When first exposed to swimming lessons, children are dealing with a completely new and seemingly frightening situation. So Mom and Dad, don’t fret if the tears start to fall. Your child is in the hands of professional instructors who understand your child’s tears.
Crying is only temporary and usually only lasts for two to four sessions. Your child will not be harmed in any way or disliked for what may seem like a lack of cooperation. We are all here to help our new friends cope with this new experience through patience and care. As parents, you can help in many ways that will reassure your child and speed the learning process:
- Becoming overly anxious or concerned about your child’s crying may be interpreted by your child as a way to get extra attention from you, or a lack of faith in your their ability to handle this new experience. Realize that our instructors know that your child will eventually learn that swimming and the water are fun. They respect your child as an individual and know what his or her capabilities are.
- After the lesson, don’t punish, criticize or try to force your child to stop crying. Act positive about the learning experience and pay very little attention to their crying.
- When your child returns home to a secure surrounding and the crying episode is mentioned, say as little as possible.
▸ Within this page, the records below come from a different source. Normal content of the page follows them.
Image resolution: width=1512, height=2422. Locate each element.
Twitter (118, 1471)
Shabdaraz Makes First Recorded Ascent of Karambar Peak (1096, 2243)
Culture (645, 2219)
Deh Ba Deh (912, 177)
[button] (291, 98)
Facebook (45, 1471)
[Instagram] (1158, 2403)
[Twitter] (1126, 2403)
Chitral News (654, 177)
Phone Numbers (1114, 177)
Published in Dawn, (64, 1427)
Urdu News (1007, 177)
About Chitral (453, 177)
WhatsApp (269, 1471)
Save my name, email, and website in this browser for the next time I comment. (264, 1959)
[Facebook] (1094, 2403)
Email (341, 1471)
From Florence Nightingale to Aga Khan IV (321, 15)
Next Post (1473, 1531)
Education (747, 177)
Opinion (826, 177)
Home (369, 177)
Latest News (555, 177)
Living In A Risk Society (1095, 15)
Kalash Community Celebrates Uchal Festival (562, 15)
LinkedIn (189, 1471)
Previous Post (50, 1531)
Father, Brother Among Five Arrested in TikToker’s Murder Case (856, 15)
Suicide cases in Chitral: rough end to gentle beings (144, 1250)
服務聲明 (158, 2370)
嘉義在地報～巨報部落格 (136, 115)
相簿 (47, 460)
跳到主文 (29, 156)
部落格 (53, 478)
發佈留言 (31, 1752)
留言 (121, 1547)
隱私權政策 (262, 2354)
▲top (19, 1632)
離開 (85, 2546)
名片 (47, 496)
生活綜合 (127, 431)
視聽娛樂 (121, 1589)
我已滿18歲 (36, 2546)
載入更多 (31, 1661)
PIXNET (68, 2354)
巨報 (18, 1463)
Try to impress upon your child that he or she is learning something new that is very valuable and fun.
- Lastly, don’t expect too much from your child in the beginning. Remember, learning is a continuing process, so be encouraged by any improvement.
The most important thing is to remember that our instructors enjoy teaching your children to swim, so relax. We’ve encountered all behaviors from all ages and each individual response is normal and temporary. Through your confidence in them and positive attitude toward lessons, you will be helping your child adapt to this new experience and enjoy learning to swim.